Eternal Loop -Misc - only bruteforce

@SnakeMind said:
Really trying to figure out a way to make this extraction scripted.

I baked something in bash, it isn’t pretty but got what I wanted :joy:

Anyone want to give me a hint on the last file here? I scripted my way down to what I THINK is the last zip file but when I try to crack it with a common zip file cracker I get a bunch of false positives from a commonly used word list.

Edit: never mind, it turns out that using the right options with a popular zip file cracker really makes a big difference! :wink: Anyone want to suggest to me what to do with the db contained therein?

…and I got it!

How many zip files in hear?

guys i cant crack with john !!
"No password hashes left to crack " i cant fix it , any help would be great !

@stormy said:
guys i cant crack with john !!
"No password hashes left to crack " i cant fix it , any help would be great !

Try a different tool for cracking the filetype you are working with. A literal google search should get you where you need to go.

If anyone needs a nudge feel free to PM me

@stormy said:
guys i cant crack with john !!
"No password hashes left to crack " i cant fix it , any help would be great !

Maybe try an other approach? Forget dictionary attacks etc, look what is in front of your eyes.

HI,

got the db, but cant find the flag inside. Any hint?

@pkneca said:
HI,

got the db, but cant find the flag inside. Any hint?

Can you figure out what kind of db it is?
Are there different ways you can search through or view it?

I am able to see its contents, but cant find flag…

Guys my last file from zip is kinda empty am I missing something the DoNo…

@mohabaks said:
Guys my last file from zip is kinda empty am I missing something the DoNo…

You need to get and bruteforce the last zip file!

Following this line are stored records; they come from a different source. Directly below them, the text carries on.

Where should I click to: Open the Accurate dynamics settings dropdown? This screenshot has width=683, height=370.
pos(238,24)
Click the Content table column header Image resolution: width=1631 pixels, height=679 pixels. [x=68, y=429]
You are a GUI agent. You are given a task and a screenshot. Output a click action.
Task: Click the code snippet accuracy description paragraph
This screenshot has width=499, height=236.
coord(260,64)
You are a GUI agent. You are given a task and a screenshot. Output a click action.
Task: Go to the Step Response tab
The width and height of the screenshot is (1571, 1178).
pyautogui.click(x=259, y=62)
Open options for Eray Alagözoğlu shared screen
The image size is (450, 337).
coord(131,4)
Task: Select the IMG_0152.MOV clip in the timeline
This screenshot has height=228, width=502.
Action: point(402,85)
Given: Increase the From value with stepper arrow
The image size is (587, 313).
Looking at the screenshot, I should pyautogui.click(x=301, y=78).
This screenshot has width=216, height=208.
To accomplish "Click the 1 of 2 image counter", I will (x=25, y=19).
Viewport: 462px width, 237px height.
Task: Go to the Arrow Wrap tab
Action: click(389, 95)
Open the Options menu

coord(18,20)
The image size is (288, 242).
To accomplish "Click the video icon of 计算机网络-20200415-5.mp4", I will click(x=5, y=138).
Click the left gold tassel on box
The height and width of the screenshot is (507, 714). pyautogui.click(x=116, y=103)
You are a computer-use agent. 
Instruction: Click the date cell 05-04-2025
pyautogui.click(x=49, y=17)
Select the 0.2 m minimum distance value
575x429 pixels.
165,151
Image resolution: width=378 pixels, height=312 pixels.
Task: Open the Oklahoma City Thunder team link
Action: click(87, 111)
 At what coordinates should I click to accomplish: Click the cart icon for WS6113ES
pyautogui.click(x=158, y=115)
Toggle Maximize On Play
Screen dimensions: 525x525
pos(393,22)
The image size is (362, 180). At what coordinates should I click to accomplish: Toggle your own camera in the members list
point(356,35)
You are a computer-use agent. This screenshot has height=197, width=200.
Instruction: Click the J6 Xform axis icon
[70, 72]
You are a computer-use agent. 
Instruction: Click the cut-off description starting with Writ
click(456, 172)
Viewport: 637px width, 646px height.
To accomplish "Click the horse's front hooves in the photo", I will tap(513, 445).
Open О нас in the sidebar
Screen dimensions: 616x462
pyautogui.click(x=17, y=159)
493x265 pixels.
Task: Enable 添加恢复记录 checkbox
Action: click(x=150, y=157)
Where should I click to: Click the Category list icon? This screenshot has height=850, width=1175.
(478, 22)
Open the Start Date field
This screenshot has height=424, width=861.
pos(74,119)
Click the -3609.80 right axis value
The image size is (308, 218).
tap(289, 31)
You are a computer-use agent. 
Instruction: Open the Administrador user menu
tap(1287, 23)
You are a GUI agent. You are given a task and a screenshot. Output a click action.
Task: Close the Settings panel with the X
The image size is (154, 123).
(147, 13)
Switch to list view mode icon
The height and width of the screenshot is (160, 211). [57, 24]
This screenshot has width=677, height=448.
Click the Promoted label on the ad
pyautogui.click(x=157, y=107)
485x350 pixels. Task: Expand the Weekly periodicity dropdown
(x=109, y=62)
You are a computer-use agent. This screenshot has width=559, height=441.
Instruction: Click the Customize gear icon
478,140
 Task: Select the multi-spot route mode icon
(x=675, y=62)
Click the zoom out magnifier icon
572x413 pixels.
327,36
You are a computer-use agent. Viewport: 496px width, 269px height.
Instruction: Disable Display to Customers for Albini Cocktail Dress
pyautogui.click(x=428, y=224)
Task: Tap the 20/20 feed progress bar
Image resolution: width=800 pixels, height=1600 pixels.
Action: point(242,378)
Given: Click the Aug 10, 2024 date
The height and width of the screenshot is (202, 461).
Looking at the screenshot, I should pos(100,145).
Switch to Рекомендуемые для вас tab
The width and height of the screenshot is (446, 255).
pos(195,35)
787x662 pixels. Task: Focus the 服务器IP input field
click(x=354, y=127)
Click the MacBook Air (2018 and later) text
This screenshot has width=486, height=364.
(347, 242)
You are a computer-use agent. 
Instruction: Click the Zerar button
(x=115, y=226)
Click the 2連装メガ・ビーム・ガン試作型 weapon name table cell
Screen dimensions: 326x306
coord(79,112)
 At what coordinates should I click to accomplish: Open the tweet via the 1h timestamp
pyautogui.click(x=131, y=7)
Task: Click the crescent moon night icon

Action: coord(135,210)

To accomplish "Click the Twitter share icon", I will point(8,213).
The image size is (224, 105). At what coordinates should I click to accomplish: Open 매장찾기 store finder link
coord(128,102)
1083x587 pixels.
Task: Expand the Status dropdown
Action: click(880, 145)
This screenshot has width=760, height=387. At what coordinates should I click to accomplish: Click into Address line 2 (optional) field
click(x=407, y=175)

Take a look to “Kali Startmenu=> Password attacks=> offline”. It took 10 sec. to let me in! I used the biggest wordlist.

Perhabs you need to run your script twice without to delete the empty file before!? My script worked this way.

hth, otherwise PM me!

ok xDDD

O my fucking god xDDDDDDDDDDDDDDDDDDDDDDDDDDDD

@BfB said:
I created a python script to extract all, bruteforce and exctract the flag… I’m lazy ahaha

Me too, but i’ve found problems with the dictionary for the last password… at the end I used default tool with the “big rock”

Hi here!
Can someone explain, what I should do with database (I’m already unpack it).

@NicoF2000 said:
Okay, that was easier than expected. Got the flag :+1:

I have got to the same point you did. looking through the database, nothing obvious. What triggered the easier than expected?

Solved it: who would have known it was there

@artembelskii said:
Hi here!
Can someone explain, what I should do with database (I’m already unpack it).

Just use any ## editors like notepad++ to open the last database file and search ?.

https://www.hackthebox.eu/profile/42599

nice!!, good challenge, i recommend to make a automated tool and for the last zip file brute force it, then so easy like check strings and look for the Flag

Only ~500 iterations loop if you cannot script the unzipping

Anybody else getting a corrupted zip file about 2 iterations in? I unpack Eternal_loop with the standard hackthebox password, and I do the second one the same way. However on the third file I put in hackthebox and extract it but I always get “An error occurred while extracting files.” Am I alone?